A finales del año, el Ministerio de Transportes y Telecomunicaciones publicará las nuevas bases de licitación para que las compañías que operan el Transantiago se interesen en participar desde 2018. No bajarán las tarifas, que ya son altas. El pasaje cuesta en promedio un dólar, mucho más caro que en otros países. Pasajes altos favorecen la evasión, especialmente en los recorridos populares. Las empresas para bajar costos abusan con los trabajadores. Choferes y mecánicos sufren malos tratos y falta una infraestructura básica, de manera que son corrientes los conflictos que afectan la circulación de los buses. El 2 de junio de 2014, un dirigente de Redbus, Marco Antonio Cuadra, se empapó con combustible y se prendió fuego luego de ser despedido por la empresa a pesar de su calidad de dirigente sindical. Murió 25 días más tarde.

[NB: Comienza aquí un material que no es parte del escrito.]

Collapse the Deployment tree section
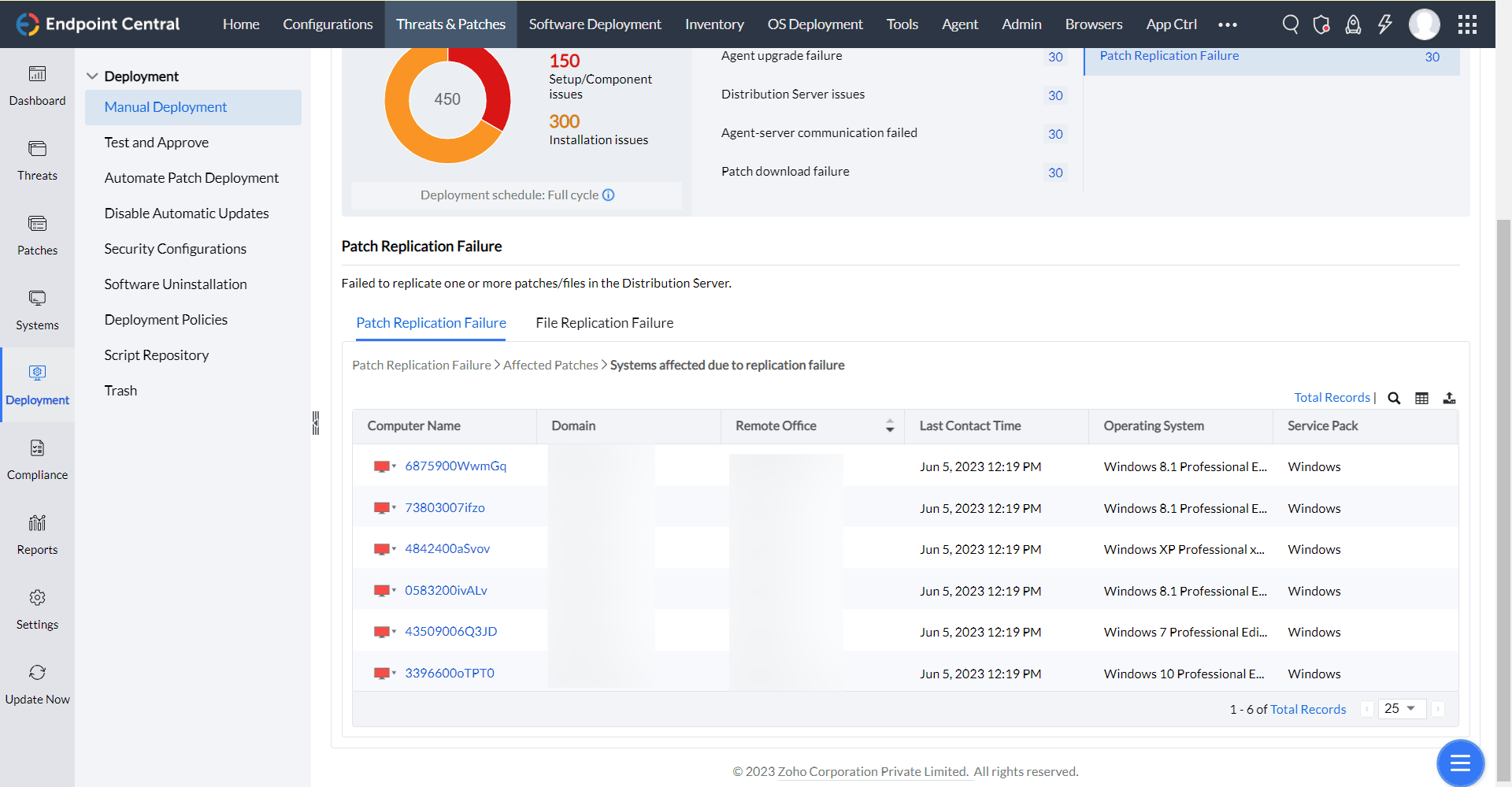Image resolution: width=1512 pixels, height=787 pixels. [x=92, y=76]
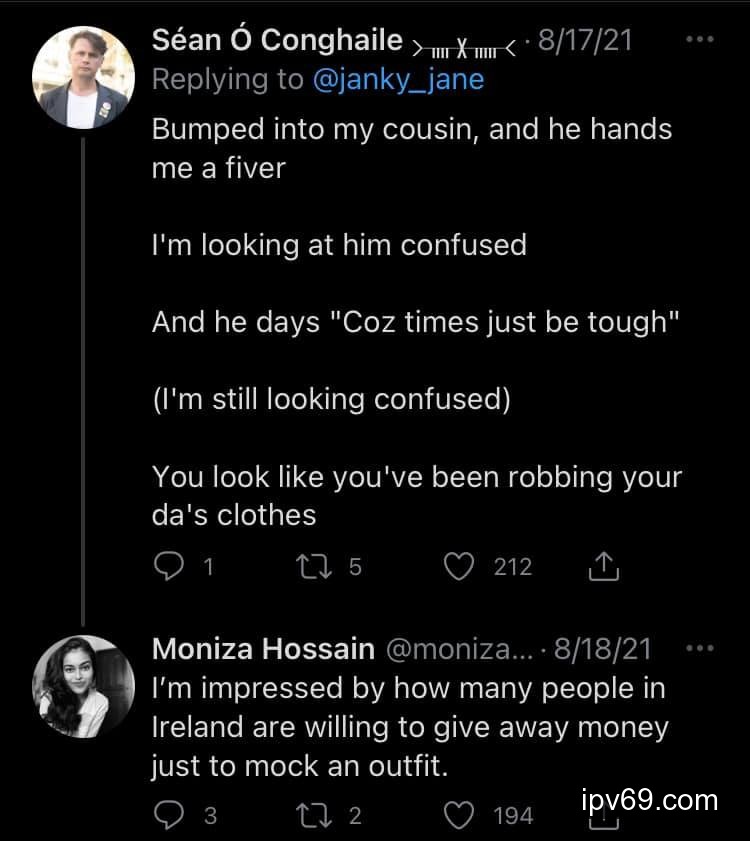View the 5 retweets count

(x=354, y=567)
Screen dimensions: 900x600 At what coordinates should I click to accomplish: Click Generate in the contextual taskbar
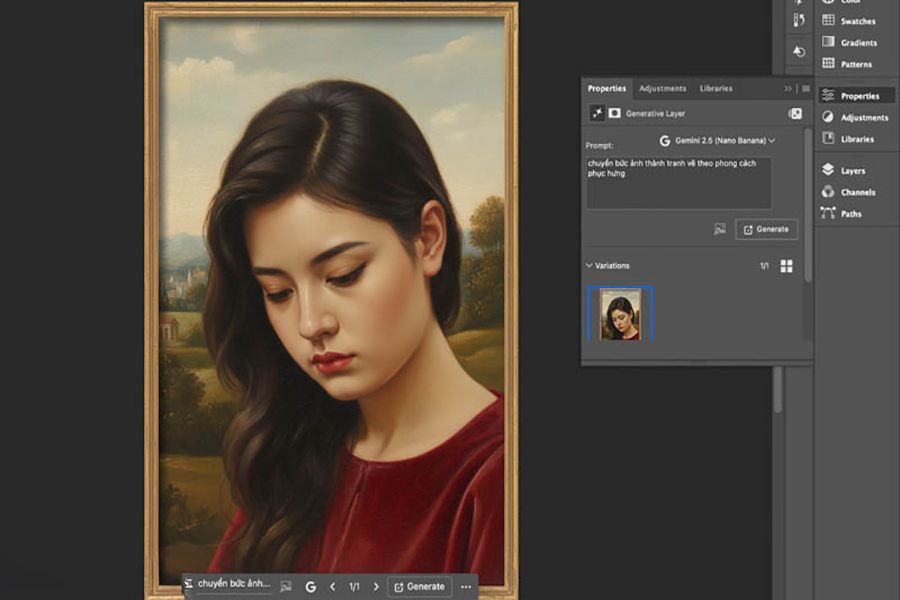(x=419, y=587)

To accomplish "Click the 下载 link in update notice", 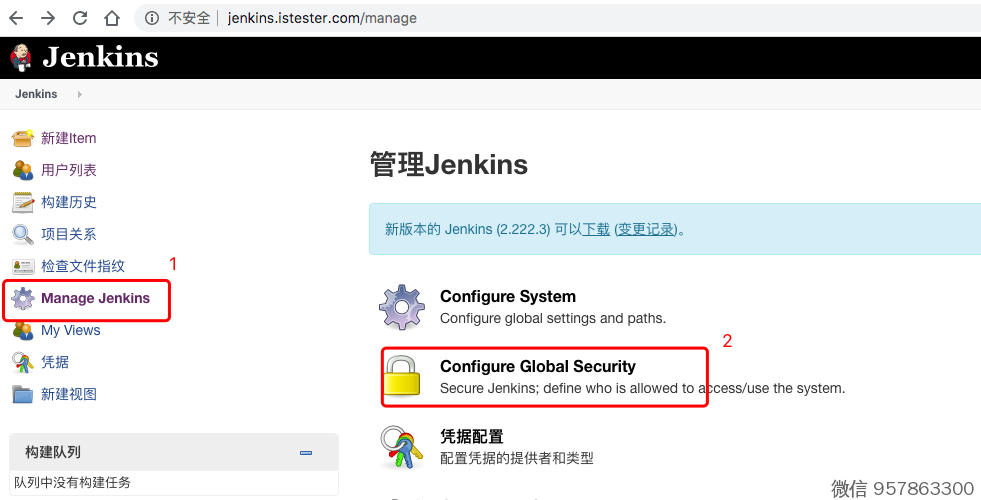I will pyautogui.click(x=596, y=229).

Volviendo al libro: hay que decir que, junto con sus méritos, faltan opiniones de urbanistas que integren el transporte a los necesarios cambios de la ciudad. Igualmente el detallismo de la exposición debilita elementos principales del problema.

Citemos textualmente algunos párrafos: “En septiembre de 2015, Transantiago recibió 400 mil millones de pesos anuales, equivalente a 578 millones de dólares al tipo de cambio de entonces. La ley 20.897 promulgada en 2015, aumenta ese subsidio a 430 mil millones de pesos hasta el año 2017 y tendrá un alza hasta los 500 mil millones de pesos entre 2018 y 2022. Desde el año que comenzó este subsidio, 2009, el sistema ha recibido 1 billón 800 mil millones de pesos”.

El libro permite reflexionar. Y enfrentar una vez más la pregunta: ¿No sería mejor estructurar un sistema de transporte del Estado u otro ente público, como en muchos países?





Publicado en “Punto Final”, edición Nº 861, 30 de septiembre 2016.